8/23/06

What's wrong with inequality?

Will Wilkinson is confused. He can't quite see why liberals get so upset about inequality in cases where everyone has enough to live a reasonably comfortable life.

Kevin Drum and Ezra Klein have both taken a whack at the problem today, but neither quite engages the question Wilkinson raised. Each of them takes the position, more or less, that inequality is a problem because it gets in the way of everyone living a reasonably comfortable life. A useful point to remember, to be sure, but a violation of Wilkinson's assumption that everyone has enough.

For my part, I think that there's something conceptually confused about the very idea of everyone having enough under conditions of extreme inequality. This is because social status is among the most fundamental of human goods, and social status is pursued (at least partly) through economic activity. Moreover, a peculiar thing about social status (as compared to, say, land) is that your baseline need for social status isn't met unless you have about as much as everyone else. Under conditions of severe inequality, then, some people will be deprived of minimal levels of a fundamental human good.

But while I think that's about right, social status is a very fuzzy concept -- it's not even clear, for example, whether we're talking about a fundamental psychological good or a fundamental moral good -- so I doubt that the argument above will convince skeptics of egalitarianism.

So leave social status aside and consider this: under conditions of extreme economic inequality, that economic inequality will infect the functioning of democratic institutions. If you think, as I do, that unequal distribution of political power is itself a bad thing, then this should be enough for you to think that extreme economic inequality is bad. If, on the other hand, you take a utilitarian view of democratic governance, then there's still a serious worry. There's every reason to suspect that a government dominated by the wealthy will pursue policies which favor the interests of the wealthy over the interests of all others. And there's good reason to suspect, further, that over time such policies will result in real harms to the disenfranchised classes.

[Given data]:

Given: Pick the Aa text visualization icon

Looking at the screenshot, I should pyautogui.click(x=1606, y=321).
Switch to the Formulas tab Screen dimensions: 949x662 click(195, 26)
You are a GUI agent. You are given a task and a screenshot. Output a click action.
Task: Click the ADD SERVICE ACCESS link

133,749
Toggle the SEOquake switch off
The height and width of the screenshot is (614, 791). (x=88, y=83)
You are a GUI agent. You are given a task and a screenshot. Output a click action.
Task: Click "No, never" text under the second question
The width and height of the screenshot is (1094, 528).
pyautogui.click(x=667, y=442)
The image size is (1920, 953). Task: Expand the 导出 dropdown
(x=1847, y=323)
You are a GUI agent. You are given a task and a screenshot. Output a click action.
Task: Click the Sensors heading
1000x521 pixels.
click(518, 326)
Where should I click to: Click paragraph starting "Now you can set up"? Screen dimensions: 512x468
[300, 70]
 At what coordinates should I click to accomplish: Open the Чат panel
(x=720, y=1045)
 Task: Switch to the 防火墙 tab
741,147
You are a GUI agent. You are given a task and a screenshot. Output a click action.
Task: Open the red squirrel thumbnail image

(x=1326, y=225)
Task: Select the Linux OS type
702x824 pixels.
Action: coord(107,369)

[Exercise requirements]:
• a. Extract the passage of the post on inequality between "For my part, I" and "skeptics of egalitarianism.", inclusive.
• b. Which people does the post on inequality mention by name?
Work only from the post on inequality and set the entries aside.

[Answers to the tasks]:
• a.
For my part, I think that there's something conceptually confused about the very idea of everyone having enough under conditions of extreme inequality. This is because social status is among the most fundamental of human goods, and social status is pursued (at least partly) through economic activity. Moreover, a peculiar thing about social status (as compared to, say, land) is that your baseline need for social status isn't met unless you have about as much as everyone else. Under conditions of severe inequality, then, some people will be deprived of minimal levels of a fundamental human good.

But while I think that's about right, social status is a very fuzzy concept -- it's not even clear, for example, whether we're talking about a fundamental psychological good or a fundamental moral good -- so I doubt that the argument above will convince skeptics of egalitarianism.

• b. Will Wilkinson, Kevin Drum, Ezra Klein